Awak kabin langsung melapor kepada Pilot in Command (PIC). PIC mengumumkan kepada seluruh penumpang apabila ada dokter atau tenaga medis yang berada pada penerbangan tersebut untuk membantu kondisi penumpang. Saat itu, hanya ada satu penumpang yang  berprofesi sebagai perawat dan bersedia membantu

Lukman diberi pertolongan berupa oksigen dan dipindahkan ke kursi lain agar bisa direbahkan. Perawat kemudian memeriksa penumpang dan memberikan obat pribadi yang ia bawa.

"Penumpang kemudian menyatakan merasa lebih baik dan mengatakan feel better sehingga tidak melanjutkan penggunaan oksigen," ucap Benny.

Sejam kemudian, awak kabin yang mendampingi menyatakan kondisi Lukman memburuk. Penumpang yang berporfesi perawat lalu memberi bantuan pernapasan.

Pilot pesawat sempat menawarkan opsi pendaratan darurat karena kondisi penumpang tiba-tiba menjadi sangat kritis. Namun, seorang penumpang yang mengaku dokter datang dan membantu memeriksa Lukman.

"Namun tidak lama setelah memeriksa penumpang, dokter tersebut menyatakan pasien meninggal dunia," ujar dia.

Sesuai prosedur, pilot segera melaporkan kejadian tersebut ke petugas darat melalui radio untuk mempersiapkan prosedur penanganan penumpang meninggal sesuai ketentuan yang berlaku di Australia. Sejumlah petugas darat Garuda Indonesia bersama polisi Australia, otoritas bandara, serta keluarga telah menunggu untuk segera masuk ke pesawat.

"Dan pintu pesawat ditutup kembali guna proses pemeriksaan," kata Benny.

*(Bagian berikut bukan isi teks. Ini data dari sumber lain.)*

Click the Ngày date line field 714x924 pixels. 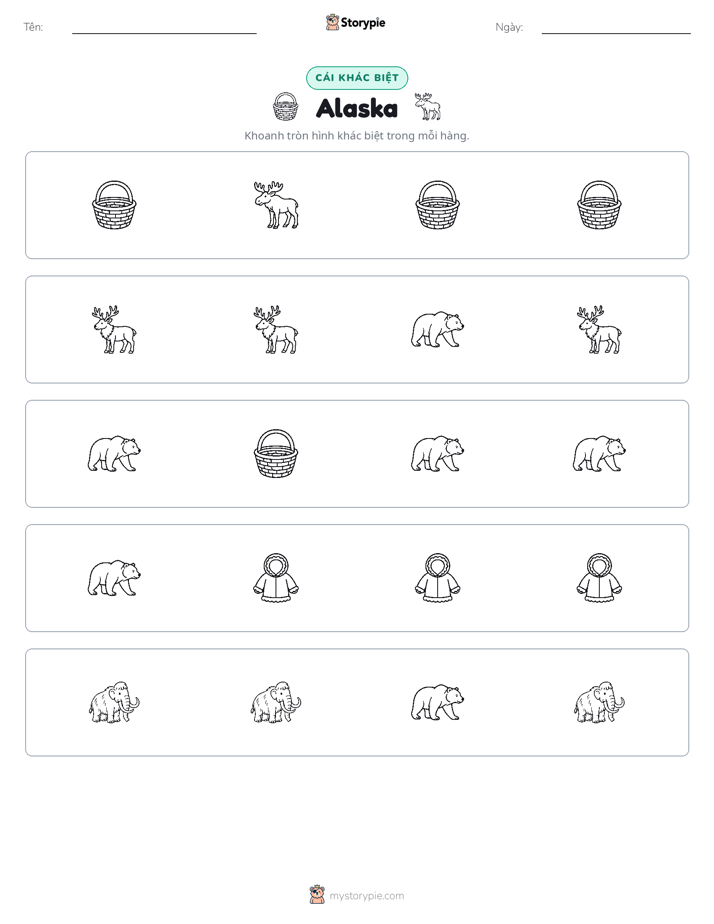pos(616,27)
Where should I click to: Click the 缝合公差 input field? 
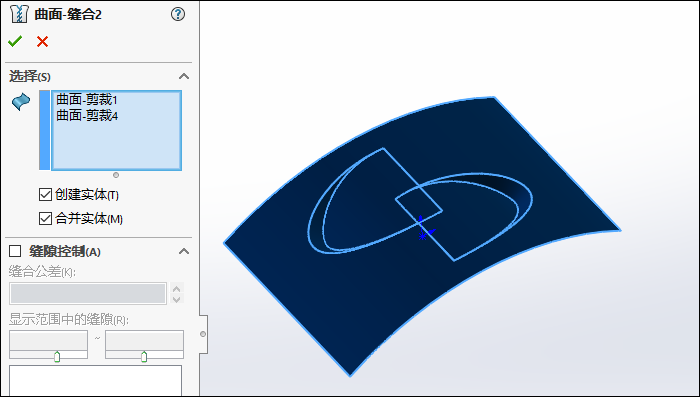pyautogui.click(x=88, y=293)
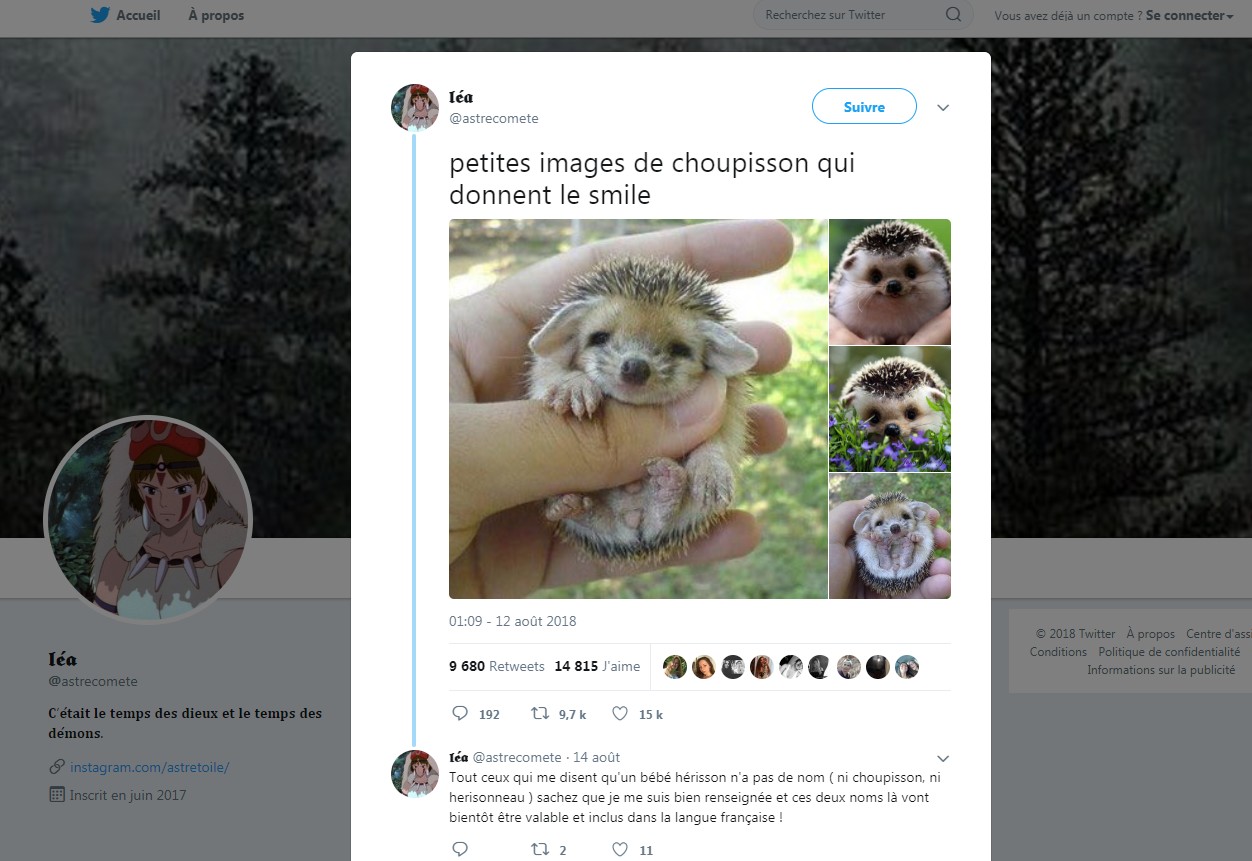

Lukman baru diturunkan dari pesawat setelah semua penumpang dipersilakan turun. Pemeriksaan, tegas Benny, dilanjutkan oleh kepolisian Australia dan otoritas berwenang.

Benny mengklaim Garuda Indonesia sudah menjalankan prosedur penganangan penumpang selama penerbangan maupun setelah mendarat. Prosedur dilaksanakan sesuai standar operasional yang berlaku. Tak hanya itu, Garuda Indonesia telah menawarkan bantuan kepada keluarga terkait pengurusan jenazah.

"Garuda Indonesia menyampaikan duka cita yang sedalam-dalamnya atas wafatnya penumpang, dan kiranya keluarga yang ditinggalkan diberikan kekuatan dan ketabahan. Perwakilan Garuda juga sudah ikut membantu pengurusan jenazah dan mengunjungi keluarga yang ditinggalkan dalam suasana yang baik," tutur Benny.